Il resterait des paysages. Cette année, le Paysage est le seul refuge des chercheurs d’émotions esthétiques, de ces contemplateurs naïfs qui entrent au Salon comme dans un domaine enchanté, non pas pour y oublier la vie, mais pour y retrouver la vie dans ses instants révélateurs, dans ses minutes intenses, dans ces éclairs d’illumination intérieure, où quelque chose du fond même des êtres et du plan ordonnateur des choses paraît brusquement. Oh ! très peu de chose : à peine l’éclipse d’un point de lumière sur la crête d’une vague, à l’horizon d’une mer assombrie. Mais cela suffit.
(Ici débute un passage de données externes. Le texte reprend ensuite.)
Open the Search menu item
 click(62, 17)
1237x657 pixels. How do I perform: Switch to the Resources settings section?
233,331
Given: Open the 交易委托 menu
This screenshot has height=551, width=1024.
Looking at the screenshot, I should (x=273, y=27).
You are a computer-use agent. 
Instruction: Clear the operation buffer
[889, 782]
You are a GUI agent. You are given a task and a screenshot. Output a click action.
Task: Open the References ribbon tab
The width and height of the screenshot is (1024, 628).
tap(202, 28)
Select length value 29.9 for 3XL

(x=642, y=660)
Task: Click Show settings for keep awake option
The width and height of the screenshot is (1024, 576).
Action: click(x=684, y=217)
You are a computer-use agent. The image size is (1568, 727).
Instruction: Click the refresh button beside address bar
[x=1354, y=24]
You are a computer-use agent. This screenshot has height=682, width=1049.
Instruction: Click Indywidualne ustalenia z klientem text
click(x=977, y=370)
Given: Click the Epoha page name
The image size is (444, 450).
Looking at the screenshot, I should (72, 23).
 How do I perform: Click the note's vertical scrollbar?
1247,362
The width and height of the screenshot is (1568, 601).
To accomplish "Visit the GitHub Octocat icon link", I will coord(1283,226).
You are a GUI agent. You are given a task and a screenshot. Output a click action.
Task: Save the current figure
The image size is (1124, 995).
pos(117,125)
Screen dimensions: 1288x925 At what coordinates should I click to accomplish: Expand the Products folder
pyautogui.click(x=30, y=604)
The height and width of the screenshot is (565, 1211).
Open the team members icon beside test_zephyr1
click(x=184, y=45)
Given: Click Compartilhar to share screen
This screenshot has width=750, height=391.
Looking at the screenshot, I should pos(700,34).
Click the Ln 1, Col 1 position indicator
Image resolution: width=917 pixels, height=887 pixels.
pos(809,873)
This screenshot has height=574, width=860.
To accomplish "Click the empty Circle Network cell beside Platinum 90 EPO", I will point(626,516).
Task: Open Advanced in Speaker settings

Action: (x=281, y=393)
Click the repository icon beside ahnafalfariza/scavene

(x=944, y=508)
C’est ce qui ne manque jamais, par exemple, aux œuvres de M. René Ménard. On lui est reconnaissant d’avoir saisi un de ces instants fugitifs dans son Coucher de soleil sur la côte de Provence, paysage ciselé par la lumière, où les eaux métallisées, les aiguilles des pins dures et sèches, le reflet solaire réverbéré, entre les longs rouleaux des vagues, les caps fendant de leur étrave la surface des mers, semblent appartenir à une autre sphère que la nôtre, et cependant sont la vérité même, une féerie machinée par la nature éblouie, presque chaque soir, en cet endroit, pour ceux qui la savent voir. Au même ordre de phénomènes très subtilement rendus appartient le petit paysage de M. Albert Moullé Cabanes de mariniers sur les bords de l’Orvanne, à Moret : la nuit s’est faite sous les arbres et sur la rivière au plus épais d’un taillis, bien qu’apparemment il fasse encore jour dans le ciel et sur la plaine ; tout le paysage a l’air reflété dans un miroir noir ; seul, dans un coin, sous l’arche d’un pont, brille, comme un joyau précieux, un reste de lumière, un rayon que le soleil a oublié de rappeler à lui, en s’en allant.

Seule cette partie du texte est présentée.